Essentially the case turned on whether our then common law ‘doctrine of necessity’ provided adequate safeguards for those who lacked capacity and were deprived of their liberty. It seems bizarre these days that the UK government would try to argue that it did. However the Department of Health appealed and won in the House of Lords, but Wendy and Graham took the case to Strasbourg where they won and the court (HL v United Kingdom (2004)) ruled that adults who lack capacity may only be detained in accordance with a legal procedure and they must have the right to challenge detention, themselves or on their behalf.

Following this landmark decision, they then busied themselves ensuing that the safeguards introduced to implement this ruling (DoLs) were adequate to give protection for people lacking capacity. Graham, although very disappointed by what the government introduced, was a vivacious and eloquent speaker, and became a leading spokesman for the rights of mentally disabled people and their carers. He was profoundly disappointed by the proposed Liberty Protection Safeguards and his death has removed an effective campaigner.

Various programmes have been made about the Bournewood story, as well as a radio play and follow up, This can be listened to here. I even found myself defending their position in an exciting interview with Jeremy Paxman on Newsnight.
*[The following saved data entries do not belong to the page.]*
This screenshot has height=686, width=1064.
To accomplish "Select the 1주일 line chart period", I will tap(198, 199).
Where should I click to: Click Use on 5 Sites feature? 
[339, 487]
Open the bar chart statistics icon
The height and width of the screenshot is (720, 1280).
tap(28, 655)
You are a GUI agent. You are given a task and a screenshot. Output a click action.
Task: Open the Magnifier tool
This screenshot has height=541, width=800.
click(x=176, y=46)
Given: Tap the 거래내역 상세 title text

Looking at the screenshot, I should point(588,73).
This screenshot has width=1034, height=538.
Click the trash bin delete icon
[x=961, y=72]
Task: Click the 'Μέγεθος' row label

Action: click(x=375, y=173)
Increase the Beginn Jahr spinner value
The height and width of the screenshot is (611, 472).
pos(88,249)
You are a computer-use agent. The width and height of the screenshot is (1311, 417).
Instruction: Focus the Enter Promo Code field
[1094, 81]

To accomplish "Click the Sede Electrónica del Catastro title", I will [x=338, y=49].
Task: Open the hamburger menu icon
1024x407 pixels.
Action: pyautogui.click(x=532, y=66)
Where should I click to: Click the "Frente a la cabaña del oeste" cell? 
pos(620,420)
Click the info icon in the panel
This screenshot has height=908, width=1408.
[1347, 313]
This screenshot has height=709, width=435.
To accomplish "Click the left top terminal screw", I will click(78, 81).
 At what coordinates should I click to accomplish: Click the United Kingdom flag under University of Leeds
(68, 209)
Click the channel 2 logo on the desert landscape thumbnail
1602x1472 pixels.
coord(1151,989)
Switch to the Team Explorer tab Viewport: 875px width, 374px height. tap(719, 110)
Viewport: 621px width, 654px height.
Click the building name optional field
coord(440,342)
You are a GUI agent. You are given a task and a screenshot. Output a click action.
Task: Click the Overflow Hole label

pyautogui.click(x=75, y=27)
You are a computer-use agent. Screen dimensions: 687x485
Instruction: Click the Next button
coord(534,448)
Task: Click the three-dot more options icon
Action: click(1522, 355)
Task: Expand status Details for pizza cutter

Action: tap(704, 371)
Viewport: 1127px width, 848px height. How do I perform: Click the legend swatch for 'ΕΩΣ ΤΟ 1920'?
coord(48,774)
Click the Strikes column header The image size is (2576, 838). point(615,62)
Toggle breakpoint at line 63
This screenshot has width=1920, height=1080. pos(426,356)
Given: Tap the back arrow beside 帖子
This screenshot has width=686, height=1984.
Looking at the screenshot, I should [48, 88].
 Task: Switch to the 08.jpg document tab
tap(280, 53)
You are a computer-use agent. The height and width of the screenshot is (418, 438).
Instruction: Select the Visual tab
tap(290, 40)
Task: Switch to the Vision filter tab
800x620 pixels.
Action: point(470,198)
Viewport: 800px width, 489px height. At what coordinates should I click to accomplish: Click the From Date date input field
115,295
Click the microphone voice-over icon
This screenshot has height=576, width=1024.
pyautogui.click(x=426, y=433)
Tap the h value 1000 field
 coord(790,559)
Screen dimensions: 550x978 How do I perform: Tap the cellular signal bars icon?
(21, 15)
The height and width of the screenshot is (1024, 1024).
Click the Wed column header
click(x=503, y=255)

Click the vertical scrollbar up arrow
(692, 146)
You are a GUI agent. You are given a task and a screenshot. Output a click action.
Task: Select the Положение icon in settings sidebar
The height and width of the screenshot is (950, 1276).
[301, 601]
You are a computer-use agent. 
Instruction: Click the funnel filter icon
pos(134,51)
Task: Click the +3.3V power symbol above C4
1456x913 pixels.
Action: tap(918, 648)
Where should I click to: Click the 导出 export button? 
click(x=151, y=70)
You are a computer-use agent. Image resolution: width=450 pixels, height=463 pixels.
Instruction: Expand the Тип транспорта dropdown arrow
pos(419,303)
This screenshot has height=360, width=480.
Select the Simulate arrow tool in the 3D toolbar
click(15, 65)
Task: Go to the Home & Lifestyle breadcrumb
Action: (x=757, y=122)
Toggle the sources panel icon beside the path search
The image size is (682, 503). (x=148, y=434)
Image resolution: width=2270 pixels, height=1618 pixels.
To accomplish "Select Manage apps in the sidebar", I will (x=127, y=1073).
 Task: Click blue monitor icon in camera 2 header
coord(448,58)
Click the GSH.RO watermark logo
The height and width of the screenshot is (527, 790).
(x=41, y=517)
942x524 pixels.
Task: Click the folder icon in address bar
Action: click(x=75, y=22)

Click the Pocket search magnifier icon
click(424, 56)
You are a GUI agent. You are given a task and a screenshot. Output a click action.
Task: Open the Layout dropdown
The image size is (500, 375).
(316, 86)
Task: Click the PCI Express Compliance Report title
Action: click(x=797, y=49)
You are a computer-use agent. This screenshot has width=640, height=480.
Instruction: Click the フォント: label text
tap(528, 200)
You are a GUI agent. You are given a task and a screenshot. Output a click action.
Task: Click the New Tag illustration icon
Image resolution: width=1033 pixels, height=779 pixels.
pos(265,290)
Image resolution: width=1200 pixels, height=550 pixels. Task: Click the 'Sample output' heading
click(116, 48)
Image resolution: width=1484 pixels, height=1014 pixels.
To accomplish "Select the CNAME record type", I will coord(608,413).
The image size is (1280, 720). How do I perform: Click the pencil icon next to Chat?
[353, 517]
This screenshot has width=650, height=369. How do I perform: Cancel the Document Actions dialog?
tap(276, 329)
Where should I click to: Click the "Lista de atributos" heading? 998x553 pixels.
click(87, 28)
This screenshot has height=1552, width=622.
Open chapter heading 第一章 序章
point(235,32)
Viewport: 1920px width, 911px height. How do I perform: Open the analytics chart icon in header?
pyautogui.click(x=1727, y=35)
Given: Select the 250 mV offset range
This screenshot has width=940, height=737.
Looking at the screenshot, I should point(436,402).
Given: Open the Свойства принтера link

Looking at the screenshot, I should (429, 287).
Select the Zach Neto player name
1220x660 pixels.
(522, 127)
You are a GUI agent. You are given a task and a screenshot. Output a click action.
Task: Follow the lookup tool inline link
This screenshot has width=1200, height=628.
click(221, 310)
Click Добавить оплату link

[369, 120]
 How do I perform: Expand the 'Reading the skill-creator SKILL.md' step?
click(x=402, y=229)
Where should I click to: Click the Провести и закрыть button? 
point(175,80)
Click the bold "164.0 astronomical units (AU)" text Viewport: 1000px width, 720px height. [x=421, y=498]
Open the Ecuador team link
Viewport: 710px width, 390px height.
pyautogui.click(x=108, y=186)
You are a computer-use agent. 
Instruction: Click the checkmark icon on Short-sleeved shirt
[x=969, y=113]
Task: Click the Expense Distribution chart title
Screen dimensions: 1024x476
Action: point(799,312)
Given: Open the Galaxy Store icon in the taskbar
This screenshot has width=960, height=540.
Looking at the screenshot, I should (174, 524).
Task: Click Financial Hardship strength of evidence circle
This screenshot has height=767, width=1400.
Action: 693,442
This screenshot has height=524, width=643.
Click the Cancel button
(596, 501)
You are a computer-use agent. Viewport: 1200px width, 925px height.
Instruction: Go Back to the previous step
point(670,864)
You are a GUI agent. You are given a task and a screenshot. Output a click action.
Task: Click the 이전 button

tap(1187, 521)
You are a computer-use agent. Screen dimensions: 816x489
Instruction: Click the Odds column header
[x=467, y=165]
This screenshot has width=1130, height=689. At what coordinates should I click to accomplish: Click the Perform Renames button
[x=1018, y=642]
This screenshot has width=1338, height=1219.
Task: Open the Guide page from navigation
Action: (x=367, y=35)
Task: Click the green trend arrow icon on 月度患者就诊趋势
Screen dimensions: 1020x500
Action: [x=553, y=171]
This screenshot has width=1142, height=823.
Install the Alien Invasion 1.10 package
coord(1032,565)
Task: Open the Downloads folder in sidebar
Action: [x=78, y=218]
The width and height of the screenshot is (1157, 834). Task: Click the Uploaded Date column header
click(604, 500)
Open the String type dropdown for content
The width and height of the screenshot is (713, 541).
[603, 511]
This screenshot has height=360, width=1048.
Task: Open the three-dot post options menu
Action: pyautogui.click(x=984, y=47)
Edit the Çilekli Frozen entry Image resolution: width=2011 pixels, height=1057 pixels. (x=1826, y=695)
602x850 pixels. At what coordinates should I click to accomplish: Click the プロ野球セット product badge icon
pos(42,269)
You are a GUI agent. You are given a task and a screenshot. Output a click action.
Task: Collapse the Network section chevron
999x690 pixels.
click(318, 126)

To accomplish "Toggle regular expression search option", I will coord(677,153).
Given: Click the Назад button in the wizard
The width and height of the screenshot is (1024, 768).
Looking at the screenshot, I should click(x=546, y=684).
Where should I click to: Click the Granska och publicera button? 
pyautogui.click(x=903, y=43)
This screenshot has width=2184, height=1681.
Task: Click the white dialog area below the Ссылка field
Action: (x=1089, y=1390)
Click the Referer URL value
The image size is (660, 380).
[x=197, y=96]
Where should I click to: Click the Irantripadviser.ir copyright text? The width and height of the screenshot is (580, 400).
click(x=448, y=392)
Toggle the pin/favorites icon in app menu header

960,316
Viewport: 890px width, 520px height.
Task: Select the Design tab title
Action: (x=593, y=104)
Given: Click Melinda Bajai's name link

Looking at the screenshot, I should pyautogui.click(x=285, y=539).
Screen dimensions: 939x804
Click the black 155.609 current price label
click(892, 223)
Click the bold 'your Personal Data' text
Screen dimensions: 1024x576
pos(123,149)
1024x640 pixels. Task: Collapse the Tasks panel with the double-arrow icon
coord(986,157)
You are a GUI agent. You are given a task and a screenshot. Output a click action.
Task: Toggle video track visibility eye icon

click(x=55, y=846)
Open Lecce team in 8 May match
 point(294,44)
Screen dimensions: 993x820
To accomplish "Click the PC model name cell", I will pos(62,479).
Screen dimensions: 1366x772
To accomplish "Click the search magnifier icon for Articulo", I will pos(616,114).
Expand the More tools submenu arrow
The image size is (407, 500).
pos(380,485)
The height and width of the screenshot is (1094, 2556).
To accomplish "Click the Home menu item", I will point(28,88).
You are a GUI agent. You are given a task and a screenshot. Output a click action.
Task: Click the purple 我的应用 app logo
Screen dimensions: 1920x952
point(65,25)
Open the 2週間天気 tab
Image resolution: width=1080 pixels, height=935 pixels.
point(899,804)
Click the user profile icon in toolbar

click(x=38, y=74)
Right to the end of his life he stood shoulder to shoulder with Wendy, tireless champions of the rights of disabled people against overweening professional power. They were a formidable team, in the struggle for disabled peoples’ rights, and lovely friends. Graham will be sorely missed by all of us and our thoughts are with Wendy and their family. HL will miss him.

It was Graham’s wish that if any of you wish to mark his passing you could make a charitable donation to the charity of your choice.